From: Michael Tokarev (mjt_at_tls.msk.ru)
Date: 07/07/05

  • Next message: Ingo Molnar: "Re: Realtime Preemption, 2.6.12, Beginners Guide?"
    Date:	Thu, 07 Jul 2005 17:05:31 +0400
    To: linux-os@analogic.com
    
    

    Richard B. Johnson wrote:
    []
    > If you ping an IP address on your computer, the traffic will go
    > through lo. However, I think that the IP address shown is
    > the result of an instrumentation error because it is impossible
    > to put, for instance your 192.168.1.1, through a 127.0.0.0 network,
    > the ONLY route through lo. This shows that 'local' traffic bypasses
    > the lo route filtering altogether. You can verify this by
    > deleting the lo route altogether, you can still ping the local
    > addresses.

    Hmm. I can't parse this. ;)
    Well, I can bring loopback down, but in this case I can't even
    ping my local IP addresses anymore, ping reports 'Invalid argument'
    error (there's only one route left after deleting lo on my test
    machine - 192.168.1.0/24).

    > Somebody else mentioned that lo was 'perfectly happy' to
    > carry whatever. The fact that something bogus appears on
    > lo can be a sign of a misconfiguration error, just as
    > the reserved 127.0.0.0 network must never appear on ethernet.

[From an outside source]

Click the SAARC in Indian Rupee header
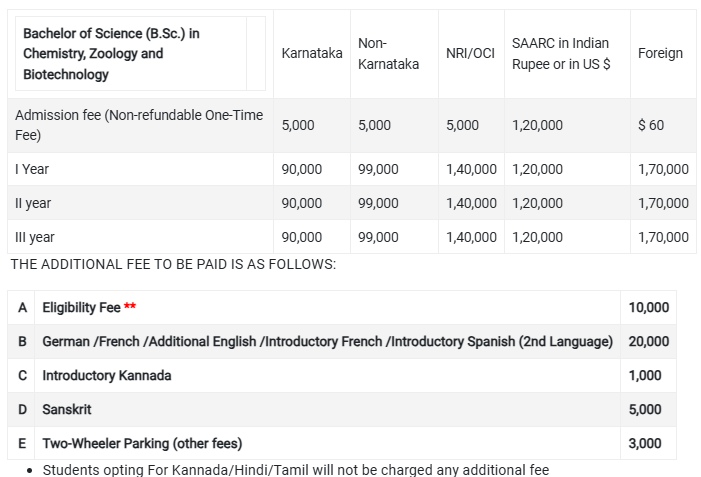 coord(561,54)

    I'm not denying it may be some misconfiguration. The problem
    is that I don't see what/where it is. All the stuff looks pretty
    normal.

    > In the case of 0.0.0.0 (a possible broadcast), there is
    > no "local" address that could cause a bypass via lo. Instead,
    > any such traffic should have been on the ethernet wire. This
    > shows the possible configuration error that I mentioned.

    Again, I don't understand what do you mean. The message
    in $subj says that something *on this box* sent that bogus
    ICMP packet, with source address on this same box. It may
    be a reply to bogus packet sent with src=0.0.0.0 somehow,
    or maybe not. Maybe the host is trying to reply to a packet
    sent to one of its local IPs -- eg, imagine I send packet
    with src=0.0.0.0 to another host to non-listening port
    (rp_filter should be activated in that case I think, but
    IF that packet comes from the interface where the default
    route goes, rp_filter may not trigger) - and kernel is trying
    to send an ICMP reply... back to 0.0.0.0...

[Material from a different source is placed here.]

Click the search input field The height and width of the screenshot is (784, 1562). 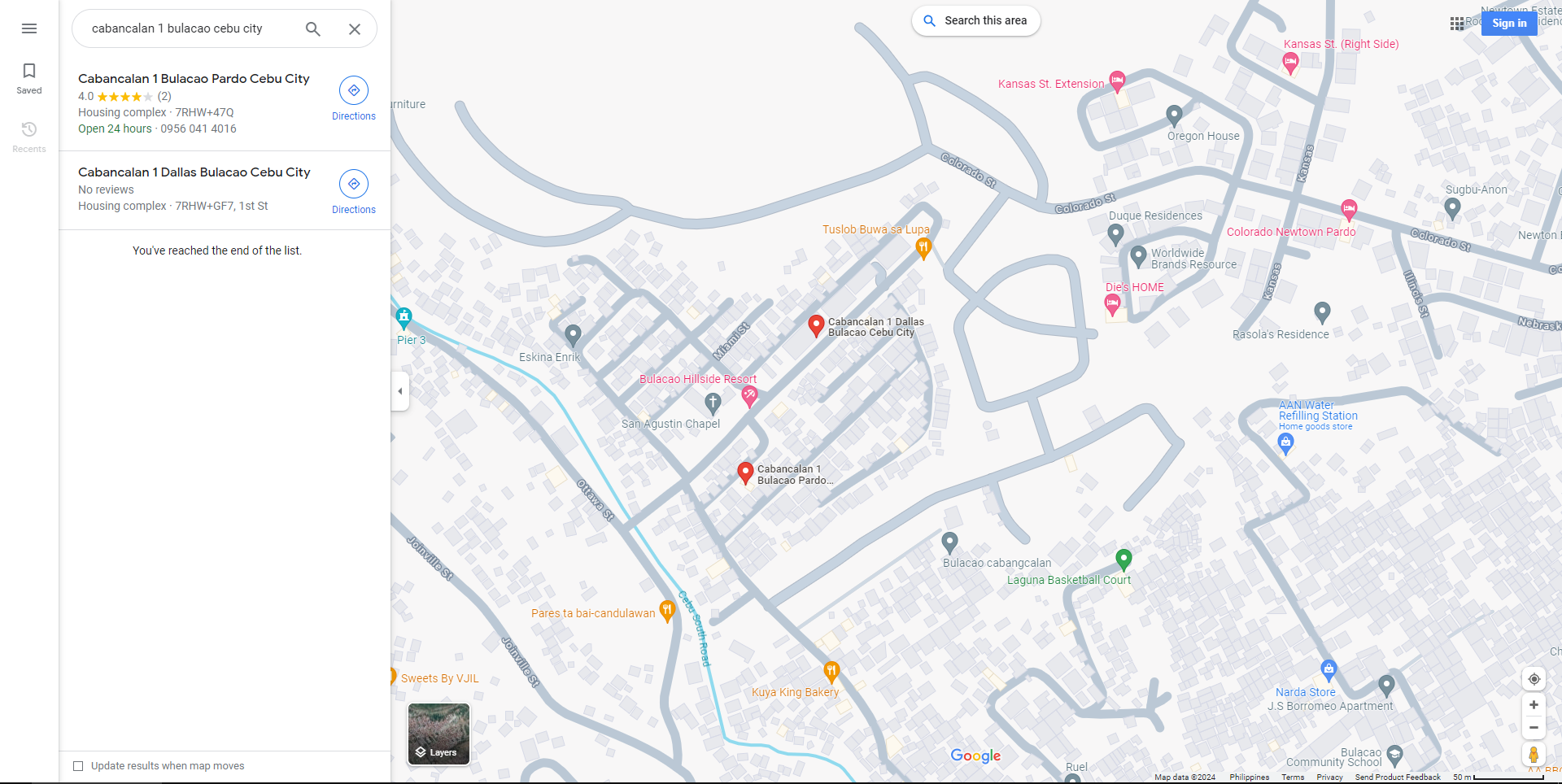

    Even that does not explain everything still. My 'default route'
    interface - the one which goes to my ISP - I doubt it's possible
    from the ISP side to send a packet destined to 192.168.4.2 so
    that the packet will come to us - unless their routing is hosed.

    The problem is, I can't see what is causing this misconfiguration
    or whatever. I wasn't able to capture such a packet so far either --
    it never happened while tcpdump was running.

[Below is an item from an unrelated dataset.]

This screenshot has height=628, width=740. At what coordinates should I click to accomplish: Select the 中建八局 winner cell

     Note the local IP address mentioned is different, I've
    seen 3 so far, all 3 are local on this box and are on 3
    different (ethernet) interfaces (but the ICMP always comes
    from lo).

    >
    >> 1: lo: <LOOPBACK,UP> mtu 16436 qdisc noqueue
    >> link/loopback 00:00:00:00:00:00 brd 00:00:00:00:00:00
    >
    > ^^^^^^^^^^^^^^^^
    >
    >> inet 127.0.0.1/8 scope host lo
    >
    >
    > This looks as though there is no netmask set. My configuration
    > shows:

    The netmask is perfect - it's 127.255.255.255. The thing you
    quoted is *ethernet* address, not IP address - and for loopback,
    it's ok to have that as all-zeros.

    > lo Link encap:Local Loopback
    > inet addr:127.0.0.1 Mask:255.0.0.0
    > inet6 addr: ::1/128 Scope:Host
    > UP LOOPBACK RUNNING MTU:16436 Metric:1
    >
    > This is a possible configuration error.

    Here's how ifconfig shows my interface:

    lo Link encap:Local Loopback
              inet addr:127.0.0.1 Mask:255.0.0.0
              UP LOOPBACK RUNNING MTU:16436 Metric:1

    The above output is from `ip addr'.